Listing 1 shows a minimalist .whteko file:

<!DOCTYPE whteko PUBLIC
  "-//HREF//DTD whteko stage 2.14//Strict//EN//"
  "http://webhub.com/dtd/0214/whteko.dtd">
<whteko>

<whpage pageid="home">
<html><head>
<whdroplet name="drHeadTags" show="yes">
<title>(~pageid~)</title>
<style type="text/css">
  body { font-family:Verdana, Arial; }
</style>
</whdroplet>
</head>
<body>
<p>hello this is a page with id (~pageid~).</p>
<p>(~JUMP|home|show again~)</p>
<p>(~JUMP|clock|check server time~)</p>
</body></html>
</whpage>

<whpage pageid="clock">
<html><head>(~drHeadTags~)</head>
<body>
<p>The time on the server is
(~CentralInfo.WebTimeLocal~).</p>
<p>(~JUMP|clock|show again~)</p>
<p>(~JUMP||back home~)</p>
</body></html>
</whpage>

</whteko>

Listing 1: A WHTEKO file containing two page declarations (home and clock)

In Dreamweaver and in the WebHub editor, syntax highlighting makes the code much easier to read. Figure 3 shows a subset of Listing 1, with colors, to give you the idea.

Fig. 3: Part of listing 1, showing syntax highlighting within Dreamweaver

What to notice in listing 1:

  1. A droplet is used to define a portion of the header within the home page. The droplets are called (re-used) on the clock page.
  2. Links from one page to another are generated by the JUMP macro as needed at calculation time; see lines 27 and 28 in figure 3. When the target PageID is omitted as in line 28, the default PageID is filled in automatically.
  3. The doctype allows content to be validated by suitable programs (including Dreamweaver)
  4. Parentils surround WebHub expressions, e.g. (~pageid~) and (~drHeadTags~)

This .whteko file would be loaded by the WebHub application (compiled in Delphi), and all the content would be available for use when the web pages are served.
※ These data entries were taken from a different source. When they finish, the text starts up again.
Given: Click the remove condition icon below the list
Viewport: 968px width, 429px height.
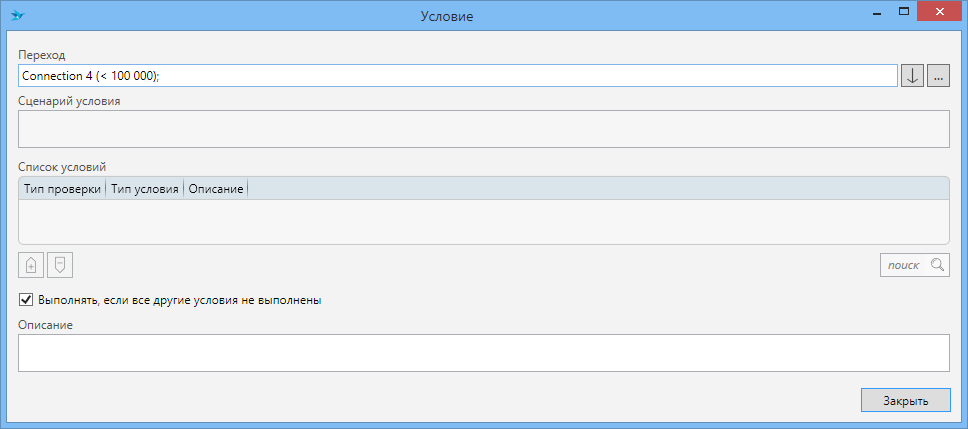Looking at the screenshot, I should coord(60,265).
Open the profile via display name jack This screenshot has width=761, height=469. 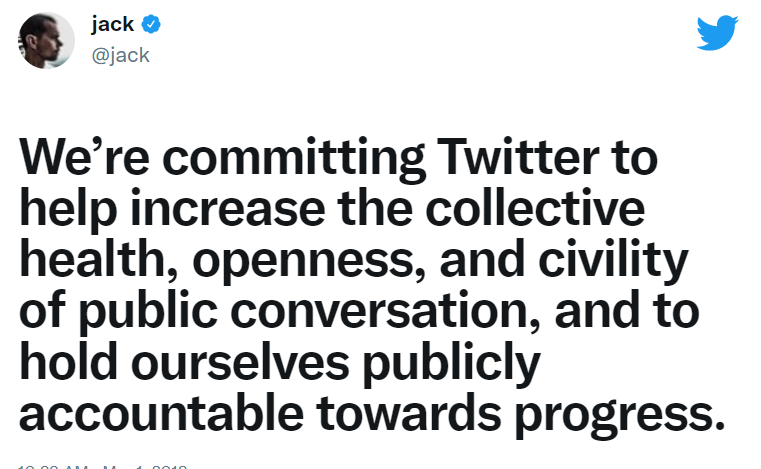click(113, 24)
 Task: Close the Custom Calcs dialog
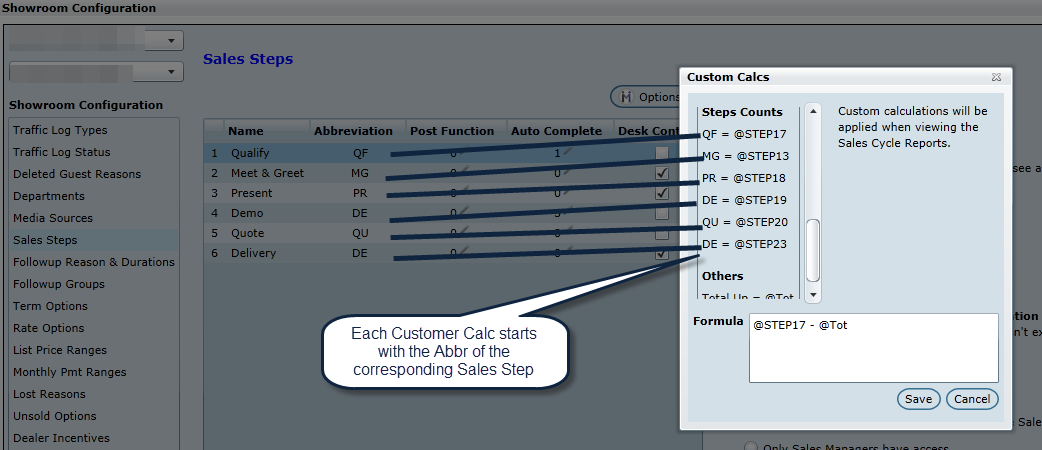click(996, 77)
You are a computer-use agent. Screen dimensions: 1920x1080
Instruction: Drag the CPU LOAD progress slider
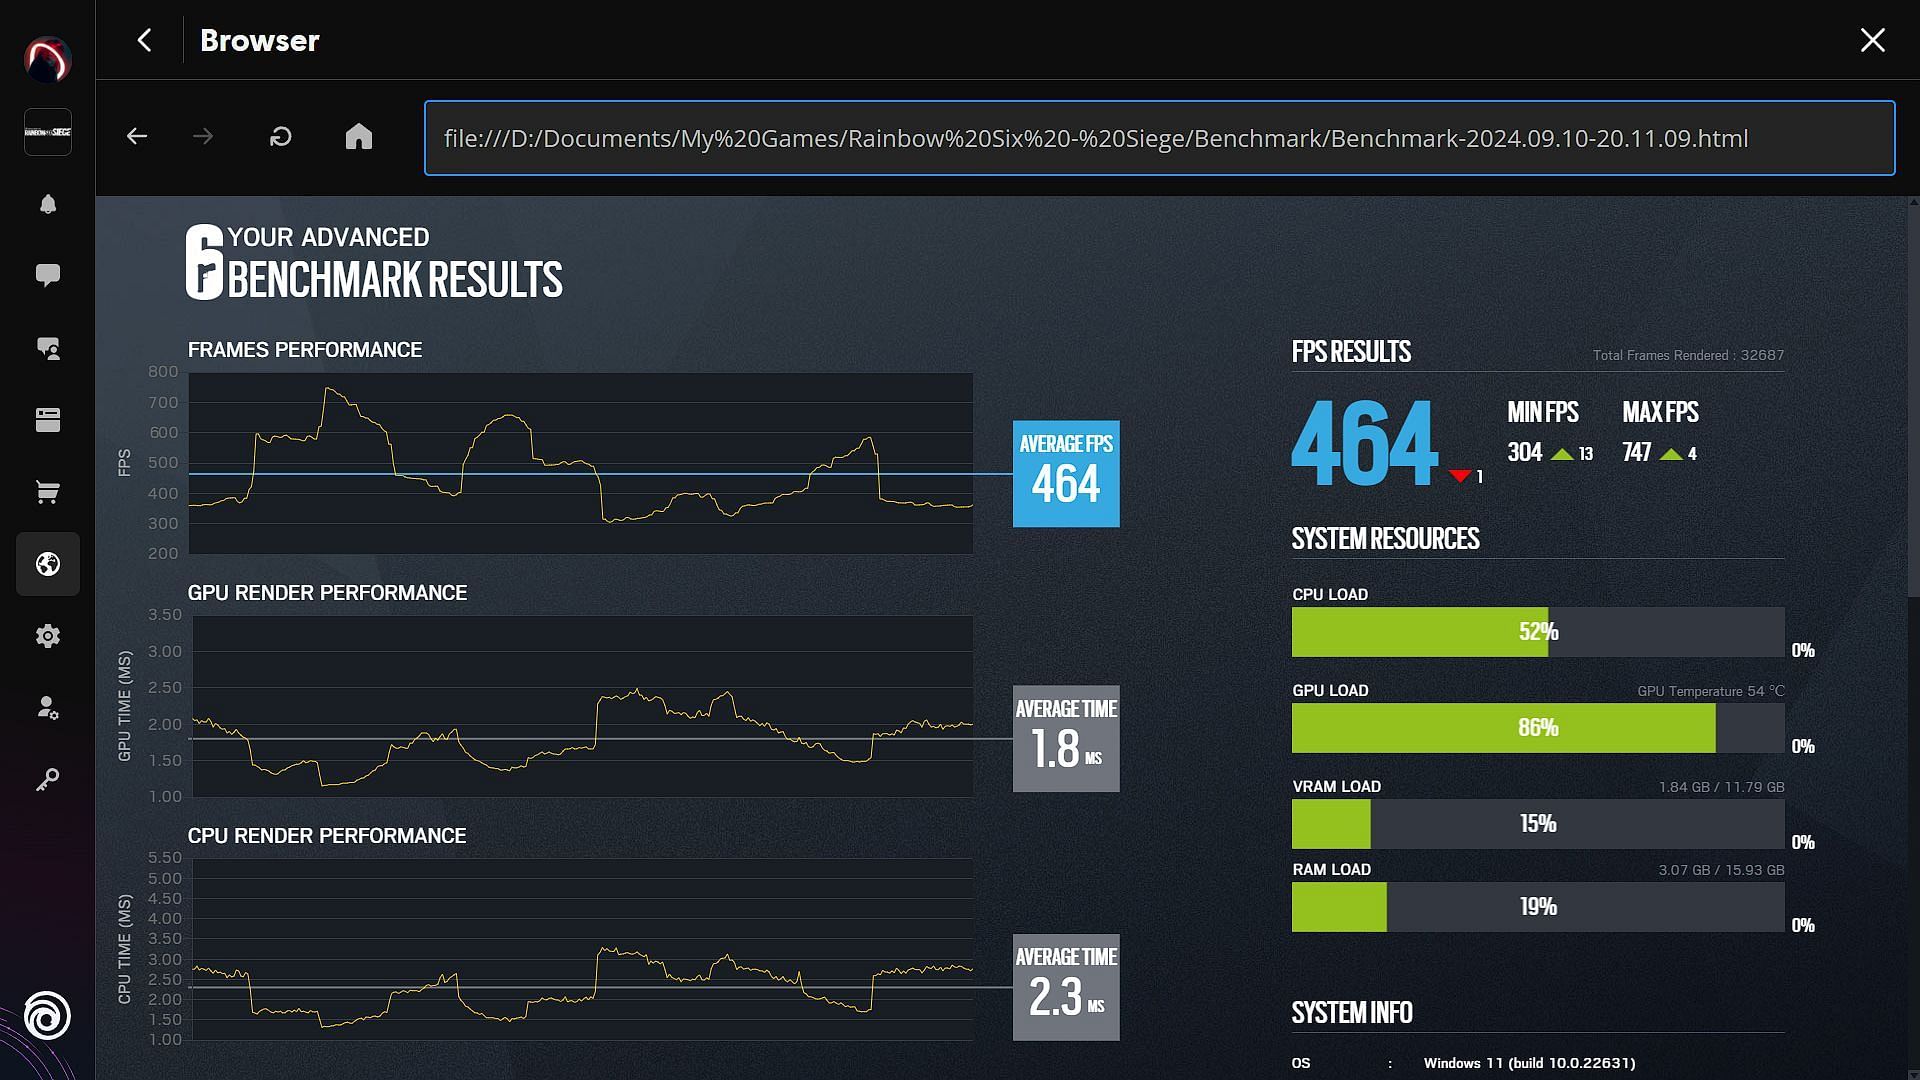[x=1538, y=632]
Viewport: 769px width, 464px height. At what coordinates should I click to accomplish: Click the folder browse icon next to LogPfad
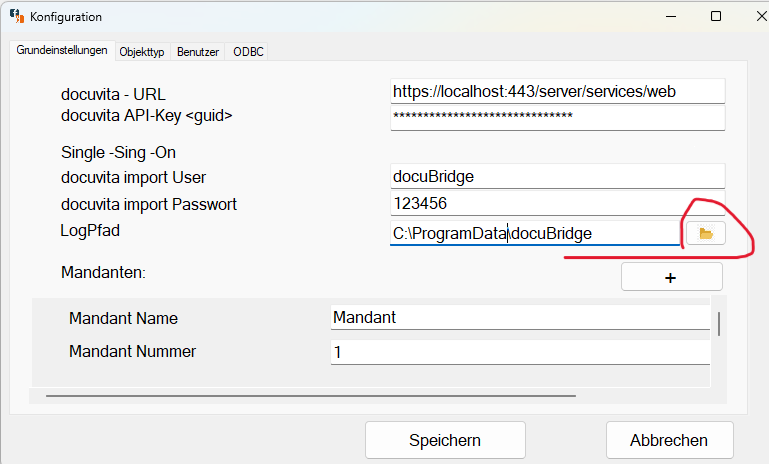[x=706, y=233]
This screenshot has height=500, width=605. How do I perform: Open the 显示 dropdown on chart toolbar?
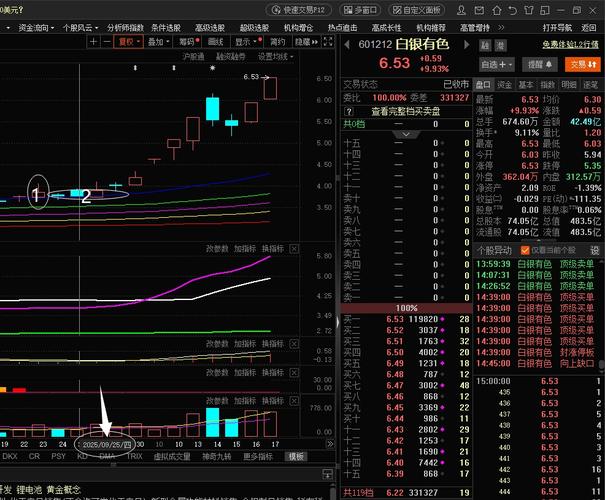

The relationship between EXEs and AppIDs is many-to-many. A single EXE can load many AppIDs (albeit one at a time). An AppID can be loaded by many EXE instances.

To see more examples, you may visit http://demos.href.com  where we have more than 3 dozen WebHub demos. All include full-source (Delphi code plus WHTEKO code). Please feel free to browse through them. Use the [Source] link in the page footer of each demo to explore the source code. All the "lite" demos can be loaded by whLite.exe as they all use the same basic components.

In today's world, teamwork often involves players in more than one country, with strengths in different human languages ("lingvos"). Winning web sites cater for visitors from multiple countries and provide content in more than one lingvo.

With its full Unicode support within Delphi, Delphi 2009 offers us a tremendous leg up in terms of development for such a multi-lingvo world. We definitely recommend that you use Delphi 2009 if any of your database or other source data is in Unicode format.

The WHTEKO files are generally in UTF-8 format; Delphi 2009 users can use UTF-16.

Regardless of Delphi version, WebHub has built-in support for translating content to multiple lingvos. This is ideally done using Dreamweaver, where a translator can set the design-lingvo to their own native lingvo and immediately see how the page would look using their wording. Even without Dreamweaver, a translator can enter translations for words, phrases and entire droplets if needed.

On a public site, the application will operate with a default lingvo. For our sites, the default lingvo is English, so any macros or droplets which have not yet been translated will appear in English. Meanwhile all translated content will appear in the surfer's selected lingvo.

A seemingly minor but actually tremendously powerful feature of WebHub is that its expressions can be nested, to a large degree. A macro can call a droplet; the droplet can call another macro; that macro can call a web action component, which can call another macro. Thus control can go back and forth between .whteko and .pas as often as needed. Not all web artists master the concepts of dynamic content, subroutines and variables; for those that do, WebHub is an excellent fit.

Overall architecture: runner, hub, application(s)

The WebHub architecture is fairly straightforward. It consists of three moving parts: (a) a runner; (b) the hub; and (c) your application(s). See figure 4 for a diagram.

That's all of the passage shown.